When he was loaned the boss’s best cuttin’ horse the author felt a sense of pride, but also worried about returning the horse safely.
By Bob Boyd, published April 1981. Illustration by Bill Culbertson.
BACK in the spring of 1924, I was riding for a big ranch in the extreme southwest corner of New Mexico-the Animas Mountains country. I was staying at a cowcamp and very rarely did I ever go to headquarters. In a lifetime of riding on ranches, I found that the less you see of the boss, the better off you are. Often the boss figures you need a lot of advice, and frequently he’ll think of other tasks for you.
I was generally up by 4 a.m. and on horseback by daybreak … that’s the best part of the day. Also, if problems do arise, you have a nice margin of time to handle said problems ere the sun goes down.
One day when I was riding, Bob Gardner rode over to my camp and left a note for me to come over and help brand some calves the next day. When I arrived early the next morning, the boss, Edgar Timberlake, was there. It was the first time I’d seen him since he’d hired me.
I knew that “Timber,” as he was called, was a frugal man from the slim list of groceries he allowed for the ranch. I remembered, too, that when I had made my first requisition for camp chuck, matches were on the list. Bob had told me that the boss had given orders that no company matches be furnished to cigarette smokers. So I had paid for my half-dozen boxes of kitchen matches.
When we had rounded up the pasture and were ready to start branding, the boss whittled some kindling and laid it in the fire hole. He felt in his pocket for a match.
He had none.
“Give me a match, kid!”
I just looked at him and shook my head in the negative.
“Heck fire!” he barked, “you have matches, don’t you?”
“Yes sir, I have a pocketful of ’em, but I don’t buy matches for a ranch to start their branding fires.”
For a long moment he looked at me, then he sort of grunted and dispatched Gardner to the kitchen for matches.
In that way our friendship (?) began.
When the calf branding was over, he asked me how the steers were doing.
“Fat,” I told him, “about as fat as they’ll get on grass.”
“Good! I’m selling ’em. In a couple of weeks some Kansas men will be out to receive em at Hachita. I figure to make two shipments, so tomorrow Alec and Zacarias will be over to help you start gathering the first trail herd. In a few days I’ll be back with a couple of extra men to help.”
With that he turned away and unsaddled his horse. He then curried and brushed the big bay. And what surprised me most, he petted the animal. Didn’t think he had it in him to pet anything. But it was a standout of a horse. Blood bay, beautifully proportioned, and an excellent cutting horse.

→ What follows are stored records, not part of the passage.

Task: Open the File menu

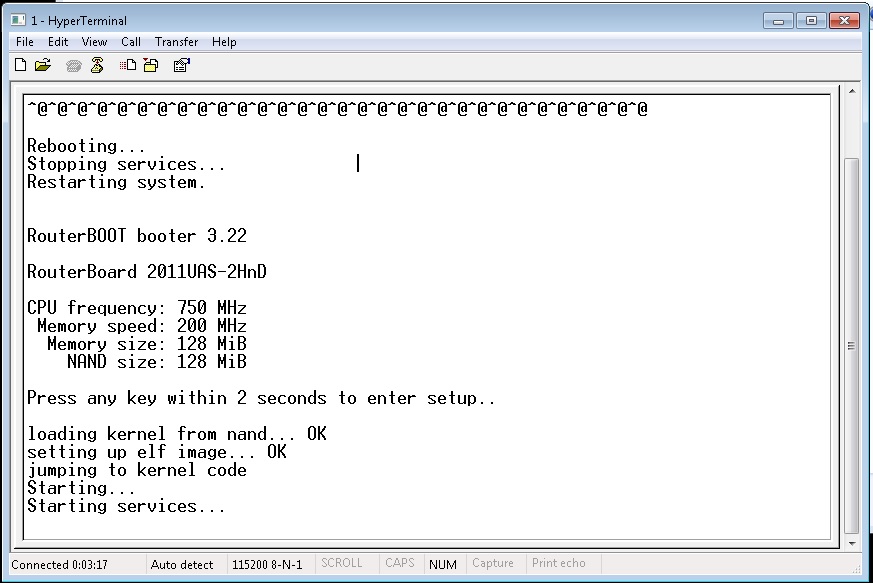Action: (23, 42)
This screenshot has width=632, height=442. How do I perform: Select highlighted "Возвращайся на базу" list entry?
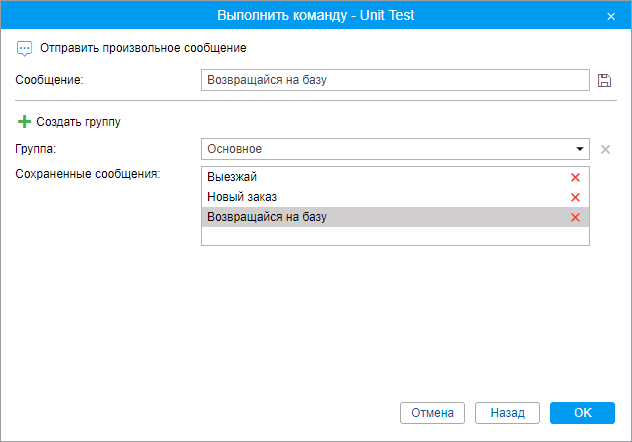click(380, 217)

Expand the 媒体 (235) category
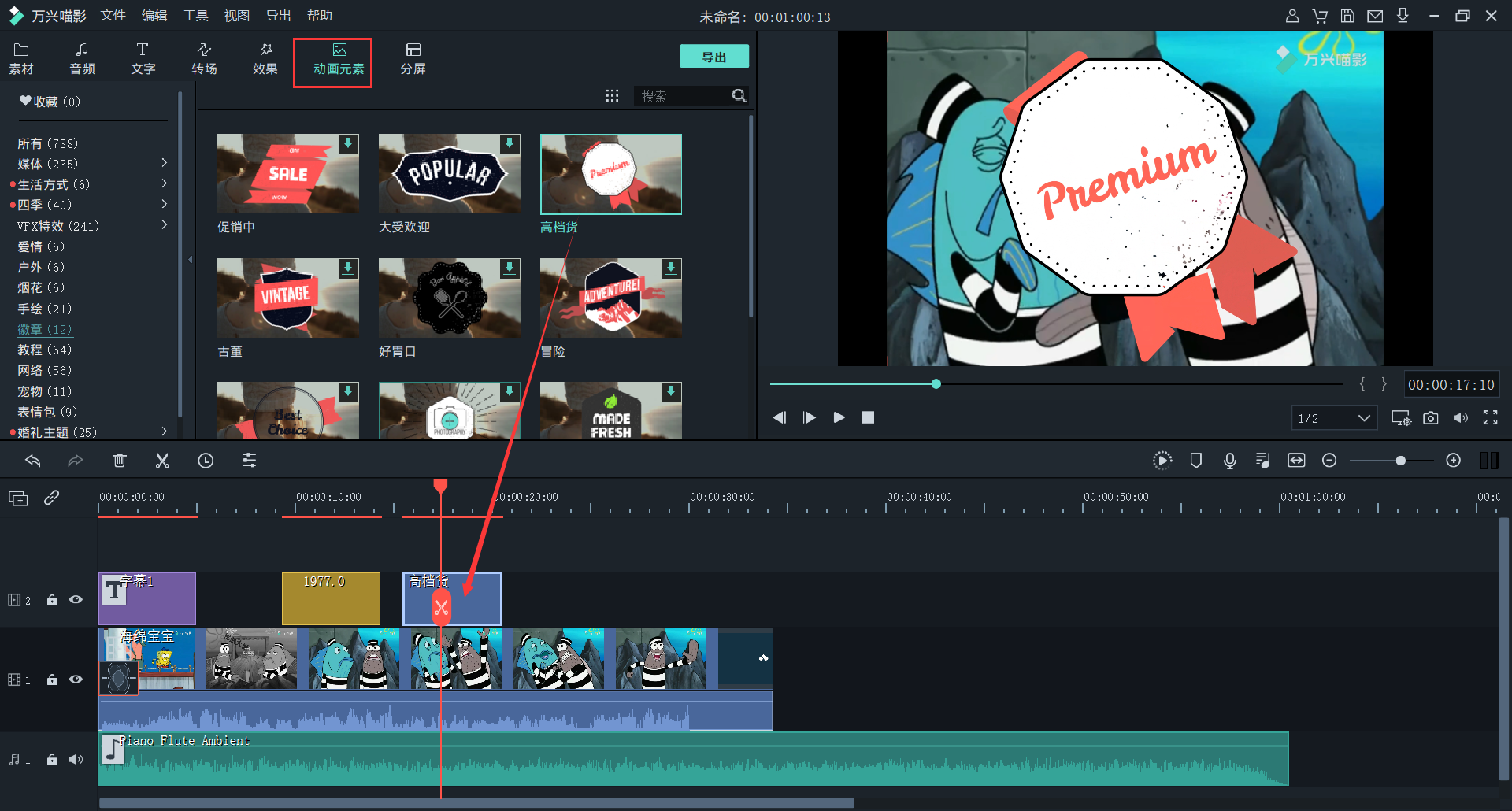coord(164,163)
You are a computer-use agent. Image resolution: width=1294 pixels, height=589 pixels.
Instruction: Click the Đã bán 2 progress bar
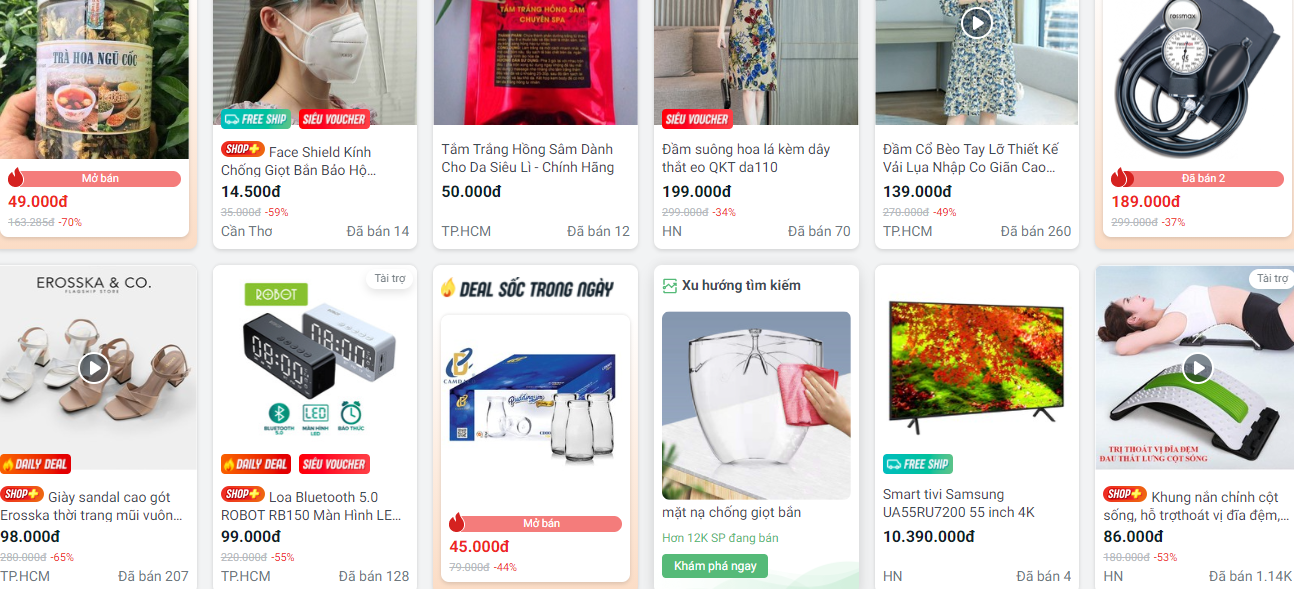(x=1197, y=179)
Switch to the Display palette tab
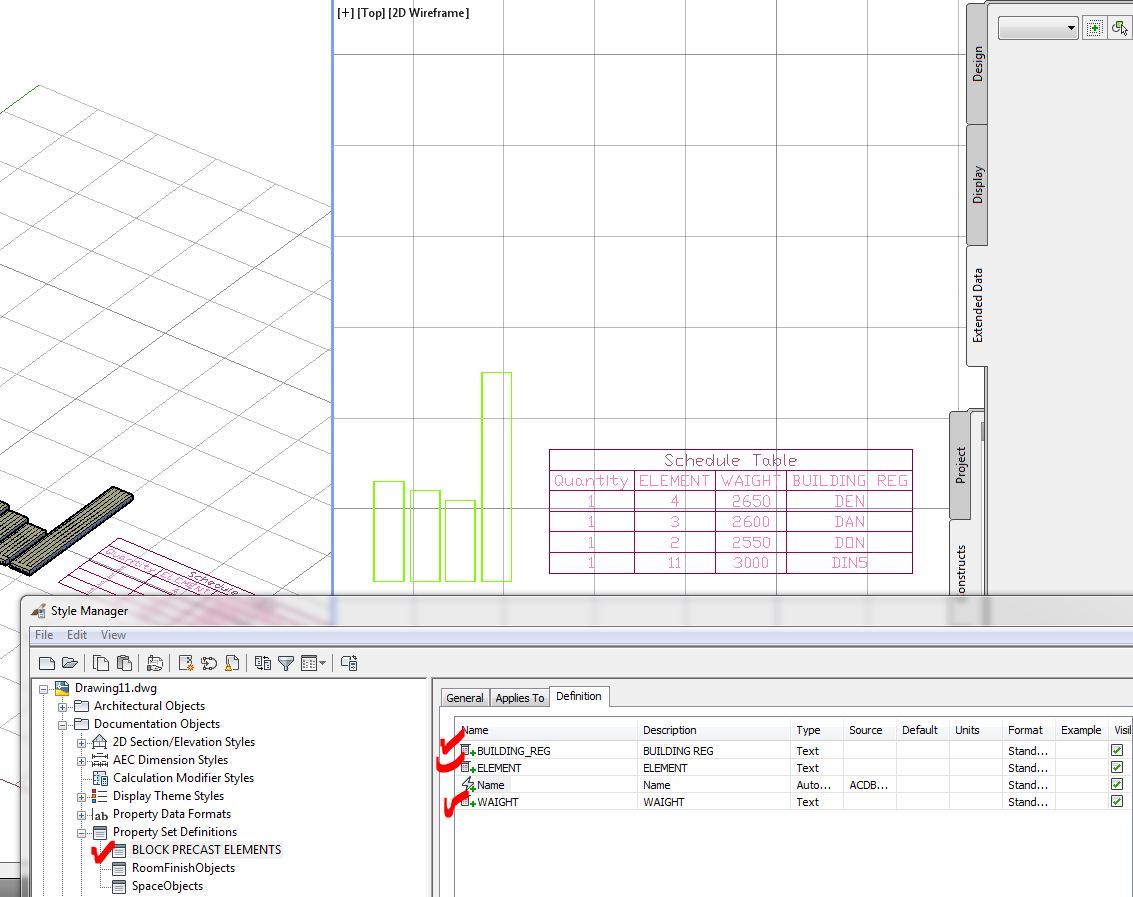This screenshot has width=1133, height=897. click(975, 181)
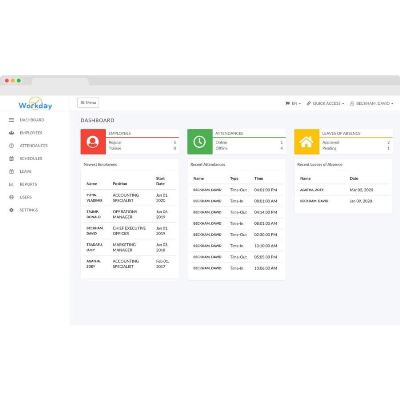Open the Settings gear icon
Screen dimensions: 400x400
coord(12,210)
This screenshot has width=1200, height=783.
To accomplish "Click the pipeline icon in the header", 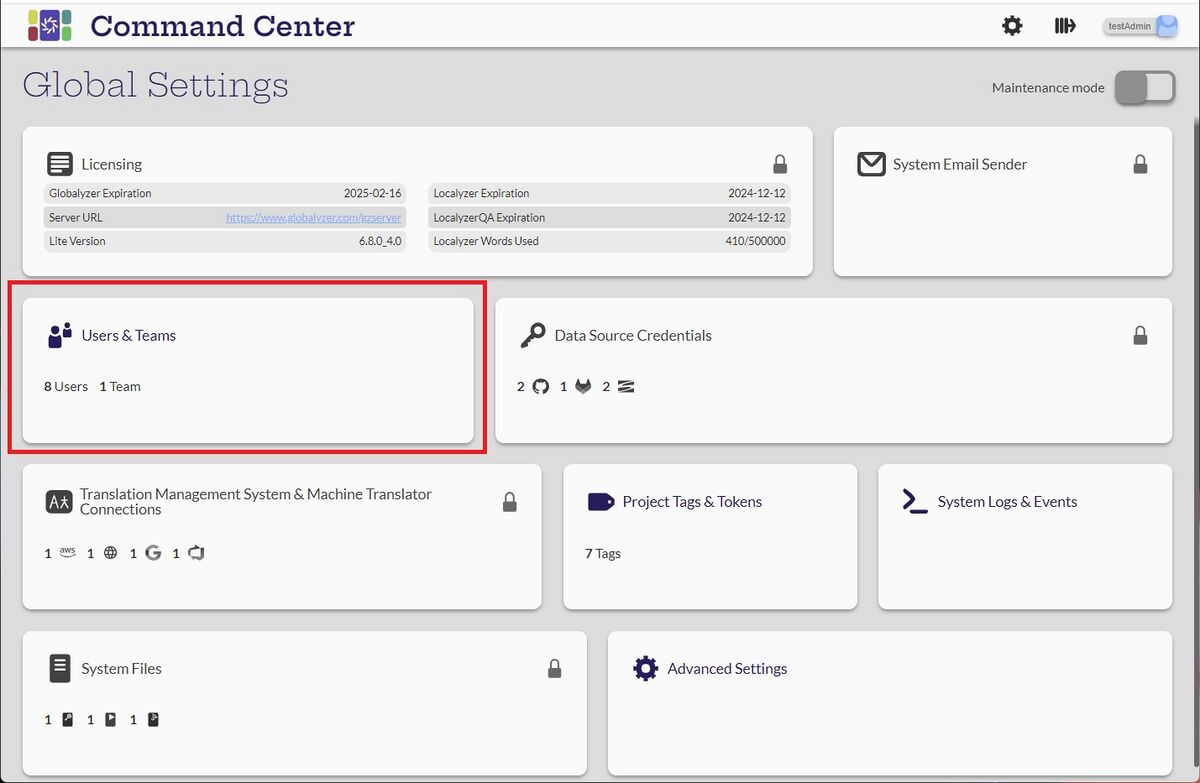I will [x=1065, y=26].
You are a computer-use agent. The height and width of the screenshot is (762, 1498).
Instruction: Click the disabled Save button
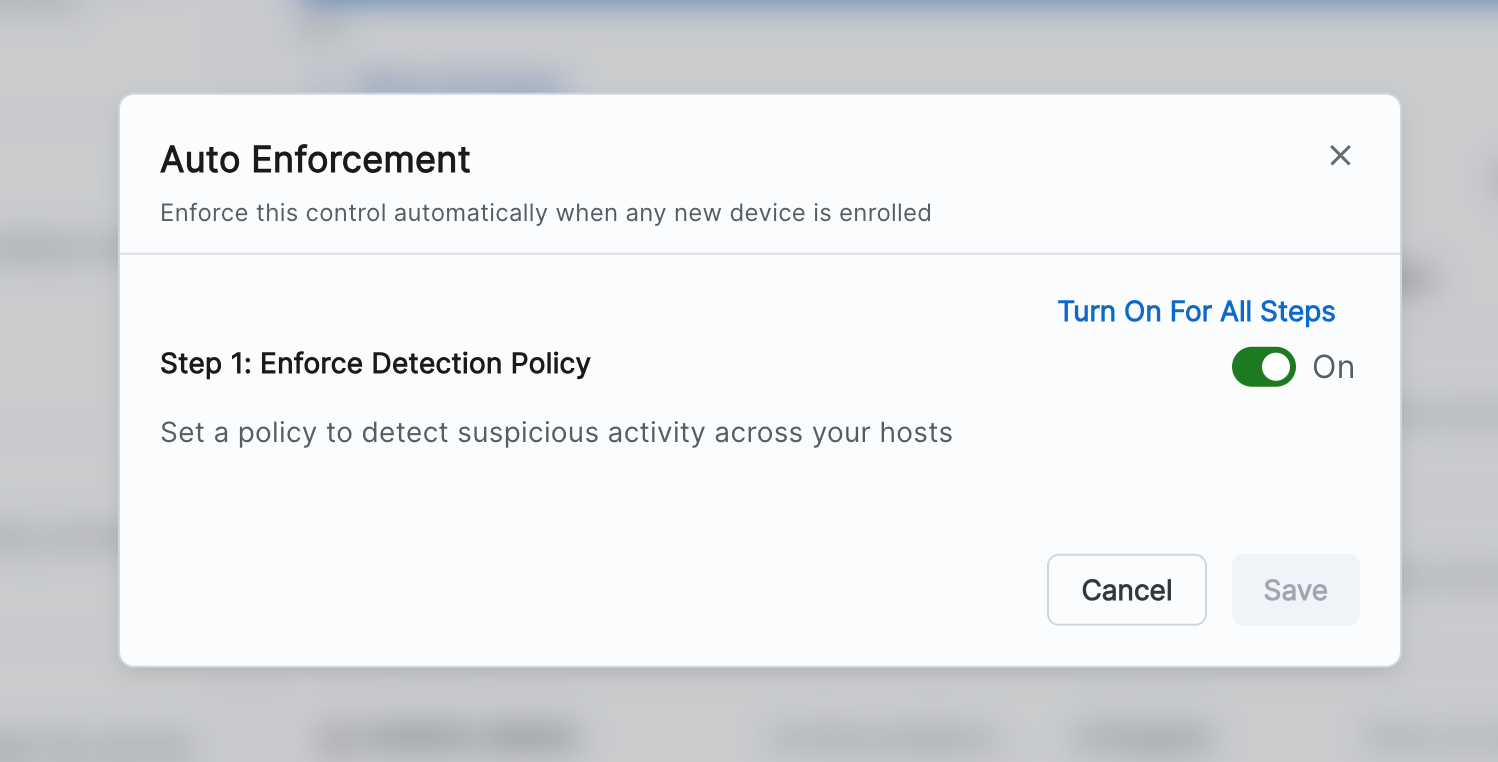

Next day we started gathering cattle in the lower foothills. Each day we’d throw our gather in a two-section holding pasture a mile or so from my camp. When we finally had about 1,500 head, a trainload, we drifted them over to headquarters; our saddle horses and the ones packing our bedrolls trailed along with the herd. Over such rough terrain, the 12-mile drive consumed the whole day.